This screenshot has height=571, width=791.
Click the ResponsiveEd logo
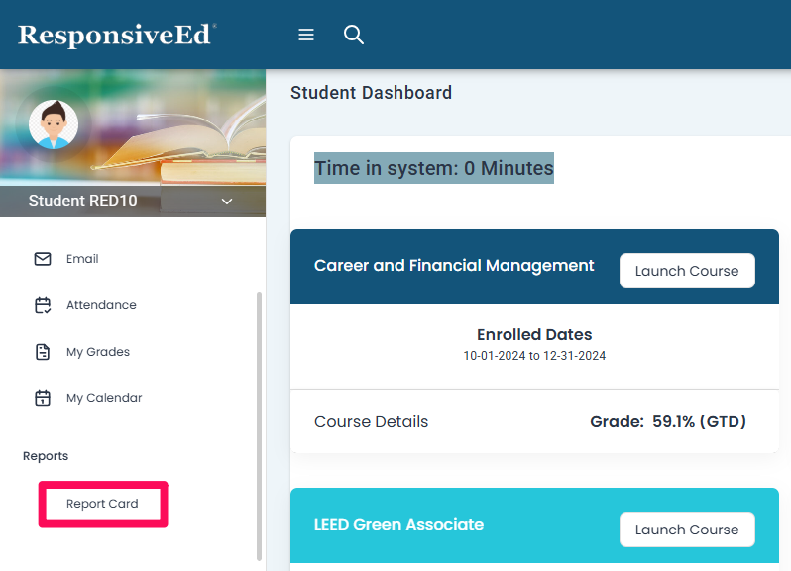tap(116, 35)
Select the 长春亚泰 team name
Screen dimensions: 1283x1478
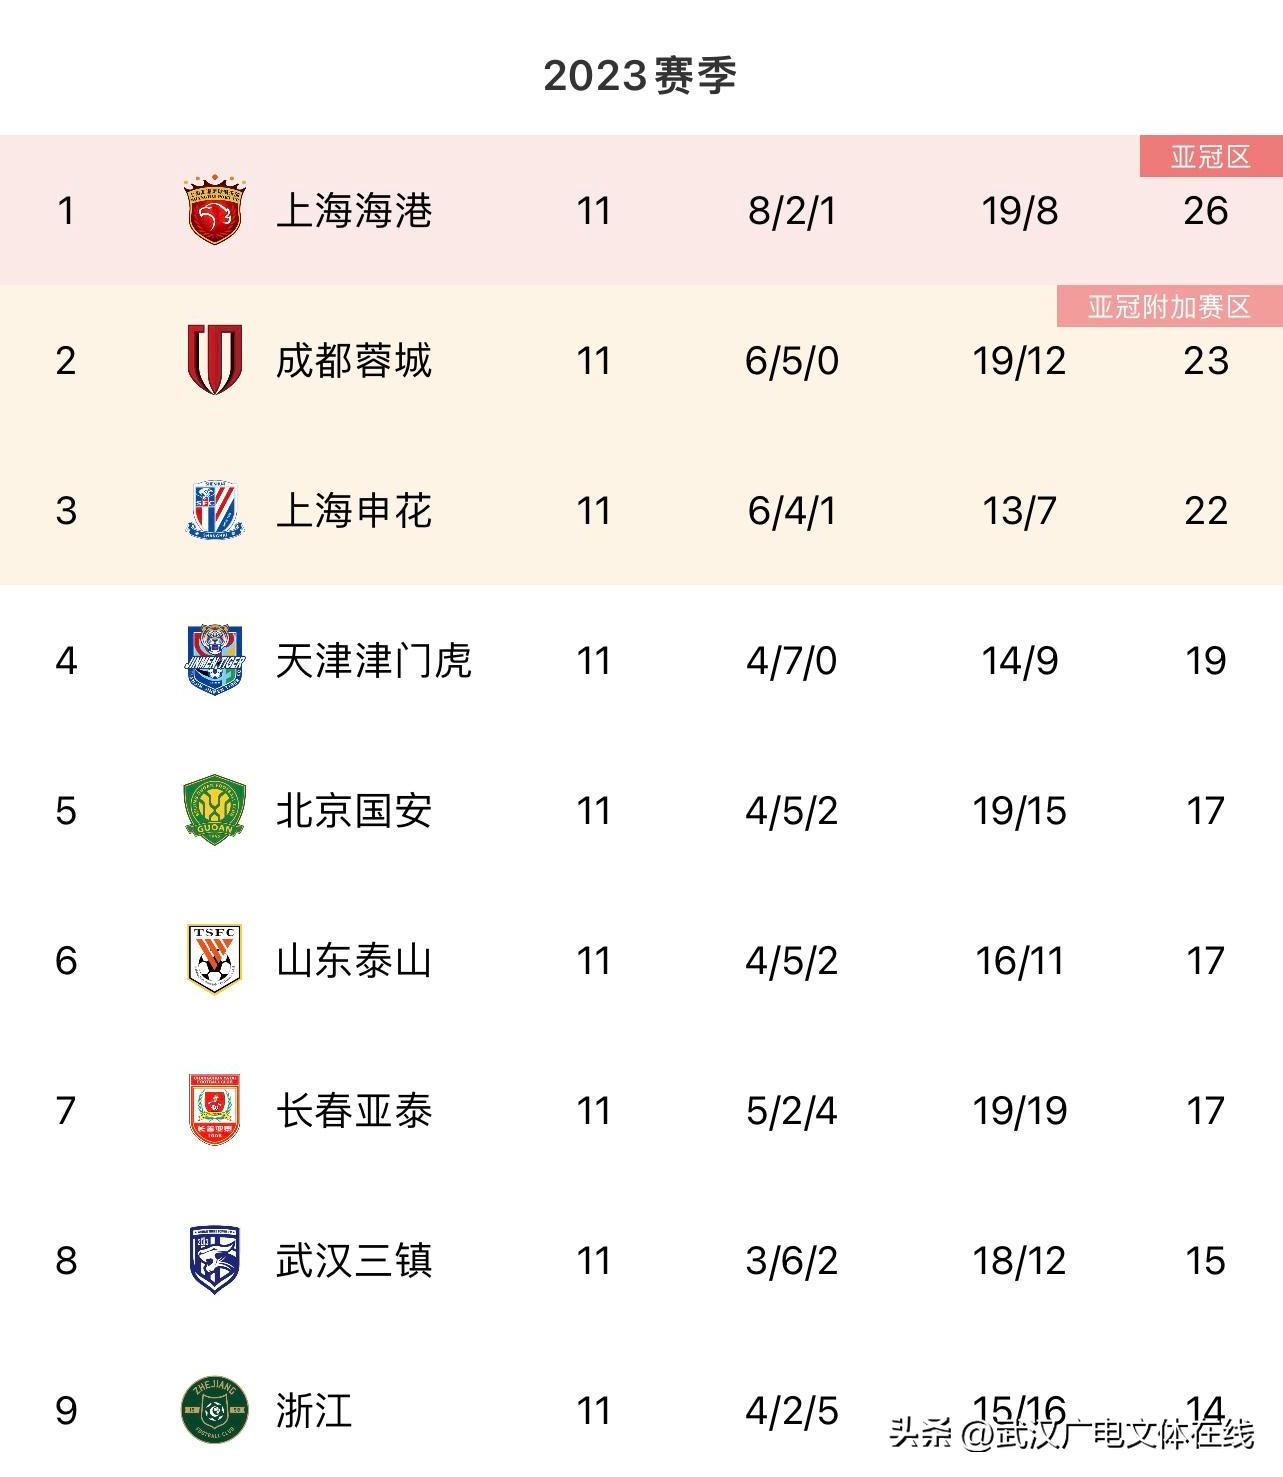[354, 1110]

[Exercise prompt]: Rewrite all of the rows above, substituting "club name" for "team name" and keeping everything else the same. Omit the pictures from your answer.

[Written response]:
This screenshot has height=571, width=791.
Click the ResponsiveEd logo
tap(116, 35)
Select the 长春亚泰 club name
Screen dimensions: 1283x1478
[354, 1110]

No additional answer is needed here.